Я не знал, как ответить Квадратову: мне хотелось сказать, что нет сил моих теперь молиться смиренно о наставлении и делать махонькое добро; сказать, что ощущаемое мною сейчас — это как муст, но только хуже, страшнее, сильнее муста, ибо в мусте ты животное неразумное, и голова твоя не работает, и ярость ослепляет и одуряет тебя, и тебе легко, но сейчас тело мое набито яростью, как мешок камнями, а голова ясна и чиста, и это ужасно и невыносимо, и так, должно быть, родители мои себя чувствовали, когда в бой за своих людей на врага шли, — а он враг, враг, и я убить его хочу с яростным телом и чистой головою: за людей моих. За плачущего Кузьму и за Толгата, вынужденного треть жизни слоновье дерьмо убирать; за мертвого Мозельского и за Сашеньку, у которого вся душа заросла сувелью; за Катерину и Квадратова; за боящегося нас Поренчука, за озлобленного Потоцкого, за прекрасную ужасную Певицыну, за Соню и Васю и бедную их маму, какой бы там ни была она, за всех, кто стучит меня по бокам и бивни мои лапает, потому что никак иначе жизнь свою изменить не может, — за всех, за всех. Я открыл рот, чтобы вывалить это на Квадратова со всей той злостью, которая ходила во мне, но только покачал головою: надо было защитить от моей злости Квадратова, хоть это я сделать мог. Вместо того я сказал:
— Вы поговорите с Кузьмой, отец Сергий. Страшно мне за него.

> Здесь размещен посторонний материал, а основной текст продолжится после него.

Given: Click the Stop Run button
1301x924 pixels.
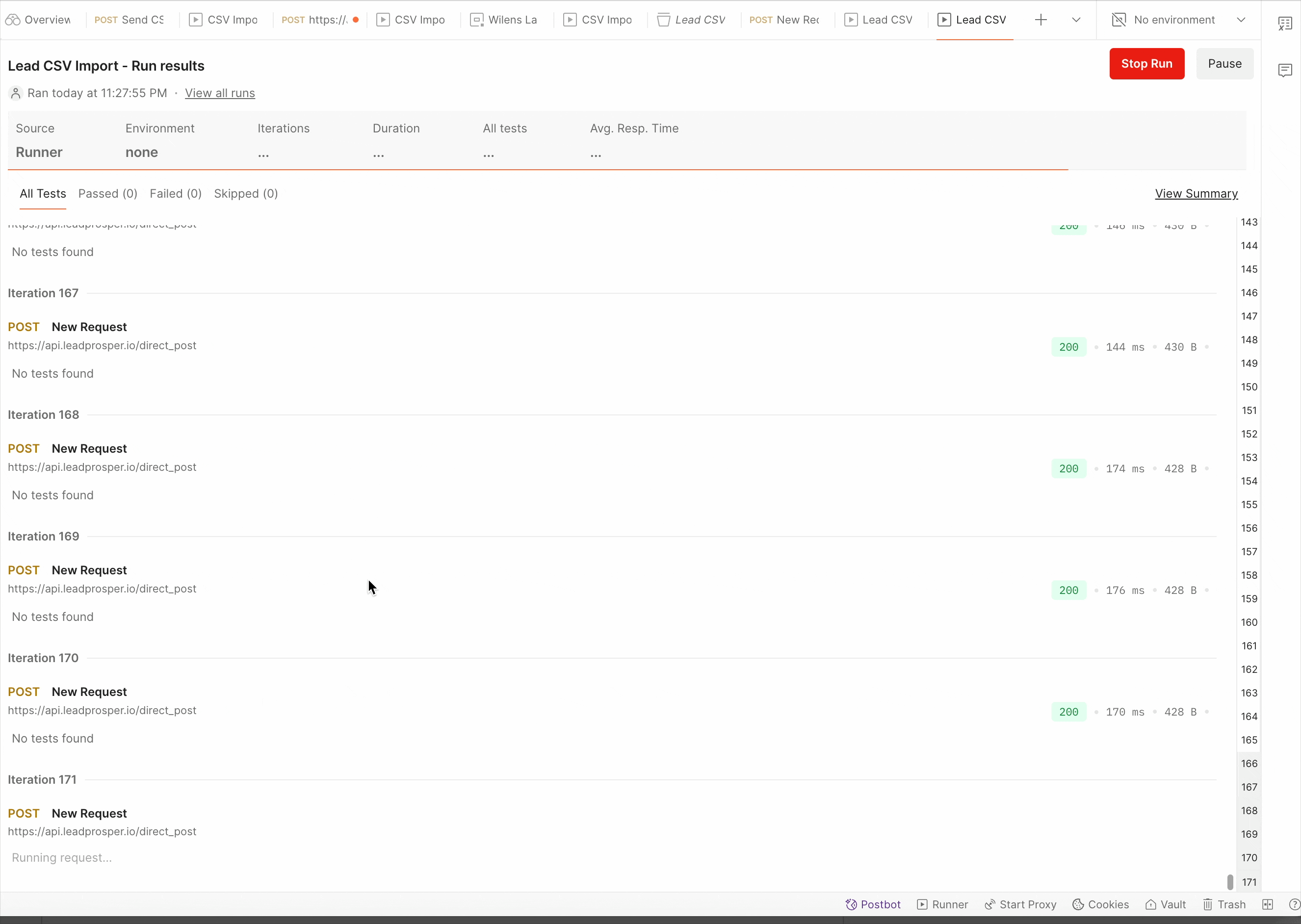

— Я бы и рад, — сказал Квадратов, непроизвольно оглядываясь на окно второго этажа, — да не знаю, как подступиться…
Когда нам, однако, пора пришла идти на представление, Кузьма спустился на стоянку бодрый, злой, одетый с иголочки, в синем шелковом шейном платке с мелкими бежевыми цветами, пахнущий одеколоном, и сразу прицепился к Зорину: не хочет ли Зорин перед спектаклем осчастливить город чтением своих стихов. Зорин коротко отвечал, что нет, не хочет, и Кузьма изобразил большое изумление и еще большее разочарование: что же это такое, да как же так, без стихов Зорина Самаре и жизнь не в радость! Всю дорогу до ближнего парка он настырно уговаривал Зорина продекламировать «ну хоть стишочек», заверяя, что уже «поговорил и договорился», и наконец Зорин рявкнул:
— Да отъебись ты уже! Старое читать не хочу, а нового у меня нет!
— Вот я тебя и хотел спросить, — тут же подхватил Кузьма. — Что это ты, я вижу, стихов не пишешь? Мало ли поводов для воспевания? Например, жесты доброй воли по отведению нашей армии на заранее заготовленные позиции перед лицом вражеского наступления — разве эту добрую волю не надо отметить восхищенной одой? Или вот так успешно проходящая мобилизация — ее же совершенно необходимо восславить! Сам посмотри: у мобиков ни броников, ни берцев, ни оружейной подготовки — вся надежда на то, что они пойдут в атаку с твоими боевыми строками на устах и ими одними спасутся! Да, и еще не забудь проклясть отъезжантов, дезертиров, а пуще всего — предателей, сдающихся в плен. Я тебе даже рифму подкину: «плен — измен». Не благодари, мне не жалко. Кроме того…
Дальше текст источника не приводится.